The Novel Cipher in Kimsuky APT's Malware

Written by Tom Dean

Kimsuky cipher malware samples

Research uncovers cyber threat actor’s encryption method

Kimsuky—also known as VelvetChollima, BlackBanshee, and Thallium—is a North Korean threat actor that has been active since at least 2012. This advanced persistent threat consistently targets South Korean organizations. Its malware arsenal includes modules designed to collect Hangul Word Processor (HWP) documents tied to the Hancom Office software bundle widely used in South Korea.

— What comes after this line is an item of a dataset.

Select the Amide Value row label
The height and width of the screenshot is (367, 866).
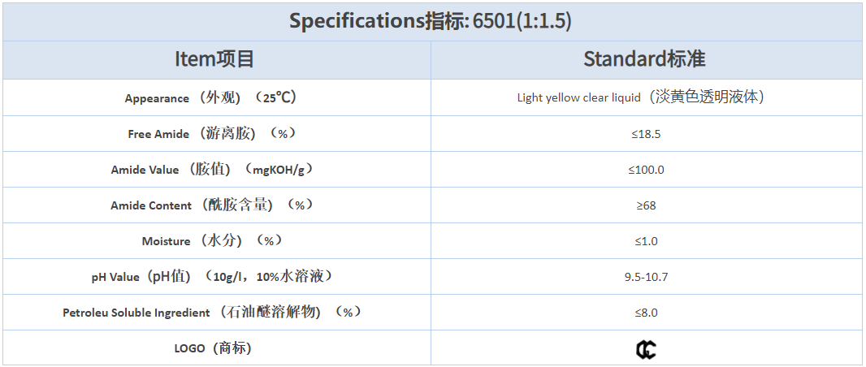[x=212, y=170]
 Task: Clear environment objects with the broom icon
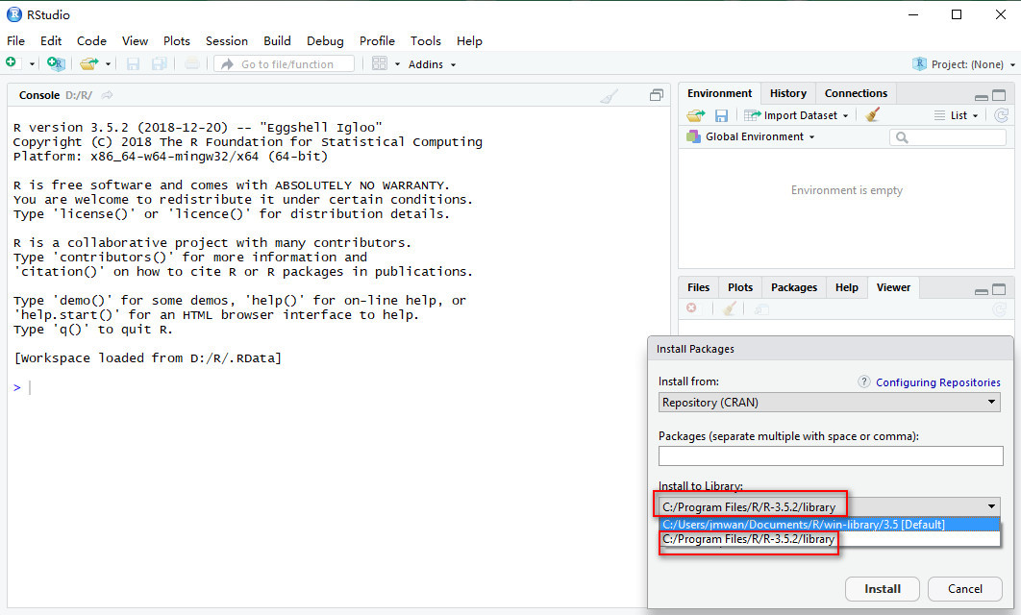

This threat actor often targets government and defense agencies, research institutes, and non-governmental organizations (NGO), as well as individuals writing on aspects such as North Korean nuclear issues. In early 2019, Kimsuky also conducted campaigns targeting U.S. think tanks. The Cybersecurity and Infrastructure Security Agency (CISA), the FBI, and the U.S. Cyber Command Cyber National Mission Force (CNMF) issued an alert about Kimsuky in 2020.

Our research sheds new light on the encryption mechanism found in various Kimsuky malware samples, including those named Gold Dragon and Ghost419 (see Figure 7 at the end of the blog for representative sample hashes). Open-source reporting does not identify or describe the encryption mechanism. As a member of the Booz Allen Adversary Pursuit cell, we believe that this encryption mechanism—which we call the “Kimsuky cipher”—was invented by the malware authors. The mechanism does not match any publicly known cipher. This blog provides a full description, along with a reference implementation.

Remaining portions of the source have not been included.